__EXERCISE REQUIREMENTS__:
- 1) In the post on automation and complexity, which three parts make up the situation that complexity is said to be?
- 2) Translate this sentence from the post on automation and complexity into Spanish: "The world is dynamic, interconnected, uncertain, and costly."
- 3) Decide whether each statement agrees with the post on automation and complexity. For each, answer yes or no and quote the words of the post that decide it.
(a) The author has completed the research on complexity.
(b) Part of what defines the performance envelope is what customers are willing to accept.
(c) The author is chiefly interested in how complexity affects the operator.

__GIVEN TEXT__:
In Stop Hitting Yourself: How Automation Is Hurting You I talked a lot of shit about automation. What can we do to avoid toil and error if we cannot automate? Well, we can automate but that’s coming later. First, let’s discuss the middle ground.

This post is part of series on automation, the result of many months of reserach and reading. I may adjust these posts as my research grows. If you've got comments leave feedback at the bottom!

Thanks to Arijit Mukherji, Franklin Hu, Jay Shirley, Rajesh Raman, and Sam Boyer for their feedback and reviews of these posts.

What Is Complexity?

I have a lot to learn about complexity. I’m still researching, but I really enjoy David D. Woods’ take in Coping With Complexity, summarized by me:

Complexity isn’t a thing, it is a situation composed of a world, an agent, and a representation. The world is dynamic, interconnected, uncertain, and costly. The agent is one or more humans and… other stuff like computers. The representation is whatever those agents use to understand and manipulate the world.1

Complexity can be expensive. It makes things slow, error-prone, and frustrating. My primary interest is in complexity’s impact on the operator.

As the complexity of a system increases, the accuracy of any single agent’s own model of that system decreases rapidy.2

The Goal Is Control

In many of the citations I’ve used in this series the discussion is usually about control. The systems we operate hum along, doing their thing, within a desired performance envelope. This envelope is defined by what our customers are willing to accept, what we’re willing to pay, and how well the operation works.

__DATASET EXTRACT__:

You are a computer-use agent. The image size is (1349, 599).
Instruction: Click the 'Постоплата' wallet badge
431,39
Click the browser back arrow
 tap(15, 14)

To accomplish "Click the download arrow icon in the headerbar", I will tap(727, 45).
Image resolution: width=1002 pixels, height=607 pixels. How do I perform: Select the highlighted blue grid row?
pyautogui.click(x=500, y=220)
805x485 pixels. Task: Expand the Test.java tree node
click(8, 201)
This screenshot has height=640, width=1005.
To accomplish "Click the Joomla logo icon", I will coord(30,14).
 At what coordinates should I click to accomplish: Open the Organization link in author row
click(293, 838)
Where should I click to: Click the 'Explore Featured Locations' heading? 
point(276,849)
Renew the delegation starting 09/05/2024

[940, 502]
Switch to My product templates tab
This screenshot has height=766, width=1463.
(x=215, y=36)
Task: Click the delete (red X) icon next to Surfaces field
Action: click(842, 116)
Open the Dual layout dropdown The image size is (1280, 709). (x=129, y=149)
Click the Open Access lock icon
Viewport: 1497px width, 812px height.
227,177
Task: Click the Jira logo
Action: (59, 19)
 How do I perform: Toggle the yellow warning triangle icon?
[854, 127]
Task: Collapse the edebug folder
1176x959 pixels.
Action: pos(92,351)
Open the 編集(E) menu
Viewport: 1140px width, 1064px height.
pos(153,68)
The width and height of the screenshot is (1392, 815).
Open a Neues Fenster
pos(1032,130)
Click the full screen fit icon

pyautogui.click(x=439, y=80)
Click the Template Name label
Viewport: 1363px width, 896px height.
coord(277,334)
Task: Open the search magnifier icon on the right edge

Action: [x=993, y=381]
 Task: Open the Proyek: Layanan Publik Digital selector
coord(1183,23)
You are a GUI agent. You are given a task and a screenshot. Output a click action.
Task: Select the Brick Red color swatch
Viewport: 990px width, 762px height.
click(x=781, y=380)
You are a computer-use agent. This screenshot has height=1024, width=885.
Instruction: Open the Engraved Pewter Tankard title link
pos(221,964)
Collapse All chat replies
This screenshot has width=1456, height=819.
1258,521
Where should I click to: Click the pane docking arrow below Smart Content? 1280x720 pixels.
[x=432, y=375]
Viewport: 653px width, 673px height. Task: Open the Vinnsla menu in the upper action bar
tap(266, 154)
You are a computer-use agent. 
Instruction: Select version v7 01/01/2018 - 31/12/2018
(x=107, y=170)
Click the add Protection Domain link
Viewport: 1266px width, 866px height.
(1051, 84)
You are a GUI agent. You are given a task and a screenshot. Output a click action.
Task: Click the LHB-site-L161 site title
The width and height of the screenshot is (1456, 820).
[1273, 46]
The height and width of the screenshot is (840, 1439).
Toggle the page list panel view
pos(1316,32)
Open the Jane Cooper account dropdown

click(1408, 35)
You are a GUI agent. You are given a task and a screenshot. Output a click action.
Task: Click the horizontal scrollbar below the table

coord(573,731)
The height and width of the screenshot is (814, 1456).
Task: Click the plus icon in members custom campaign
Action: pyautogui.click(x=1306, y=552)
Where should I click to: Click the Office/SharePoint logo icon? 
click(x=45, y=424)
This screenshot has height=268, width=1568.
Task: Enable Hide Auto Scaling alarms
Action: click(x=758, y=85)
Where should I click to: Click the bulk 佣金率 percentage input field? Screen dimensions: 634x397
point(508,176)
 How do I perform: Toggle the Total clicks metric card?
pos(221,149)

__RESPONSES TO THE EXERCISE__:
- 1) A world, an agent, and a representation.

- 2) El mundo es dinámico, interconectado, incierto y costoso.

- 3)
(a) No: "I’m still researching"
(b) Yes: "This envelope is defined by what our customers are willing to accept"
(c) Yes: "My primary interest is in complexity’s impact on the operator."